- Exercise task
Rewrite the data below, replacing "Datenschutz" with "Privacy Policy" and changing nothing else. Leave the pictures out of your answer.

# Information given start

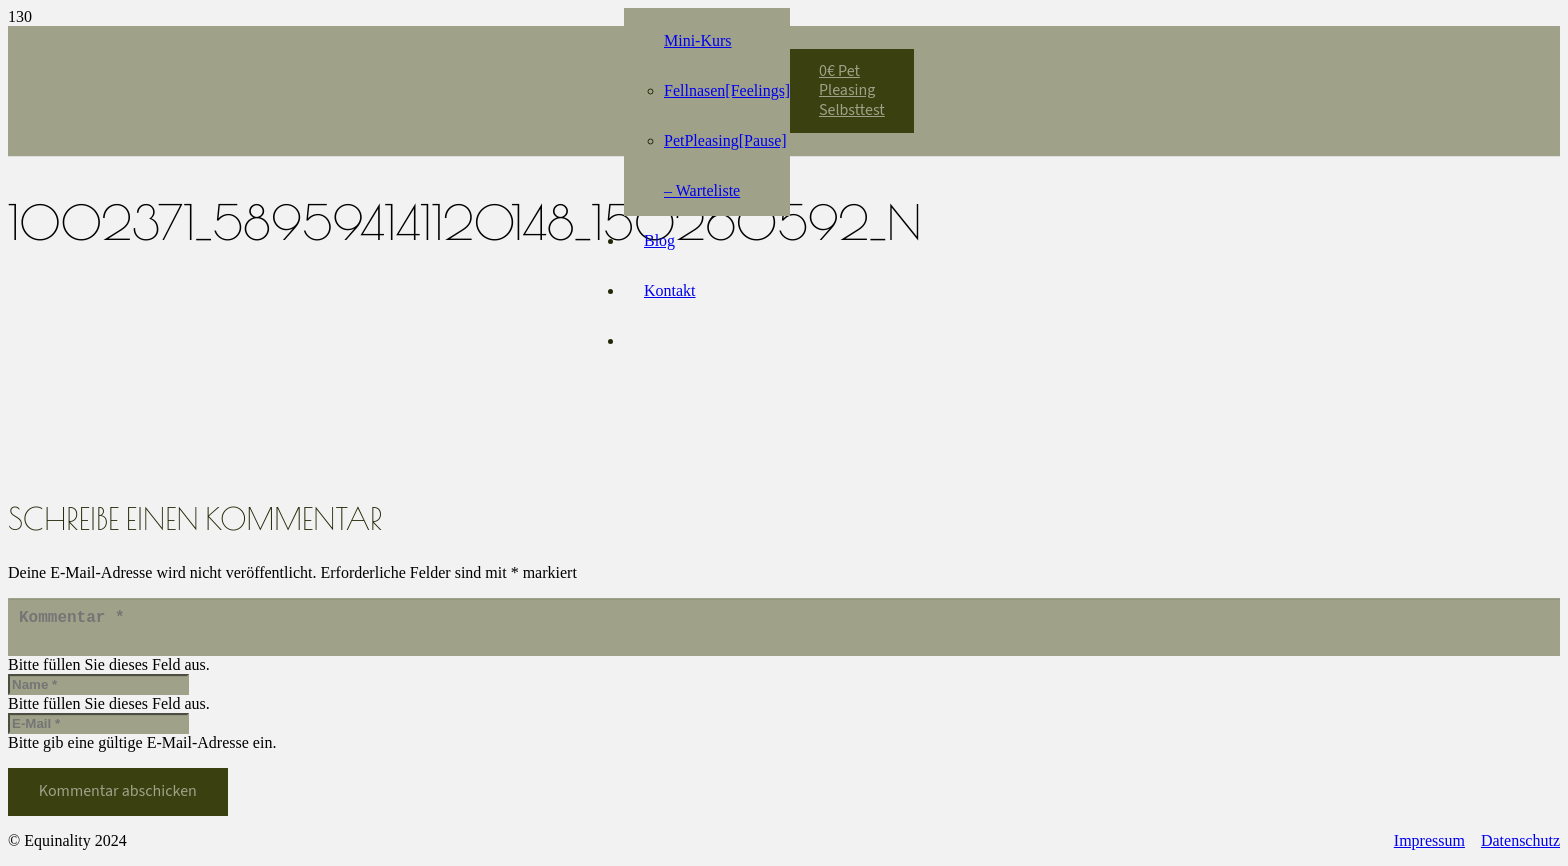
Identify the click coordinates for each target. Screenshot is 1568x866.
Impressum (1429, 848)
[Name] (98, 692)
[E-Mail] (98, 731)
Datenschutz (1520, 848)
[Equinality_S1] (434, 80)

# Information given end

- Output of the task
Identify the click coordinates for each target. Screenshot is 1568x866.
Impressum (1429, 848)
[Name] (98, 692)
[E-Mail] (98, 731)
Privacy Policy (1520, 848)
[Equinality_S1] (434, 80)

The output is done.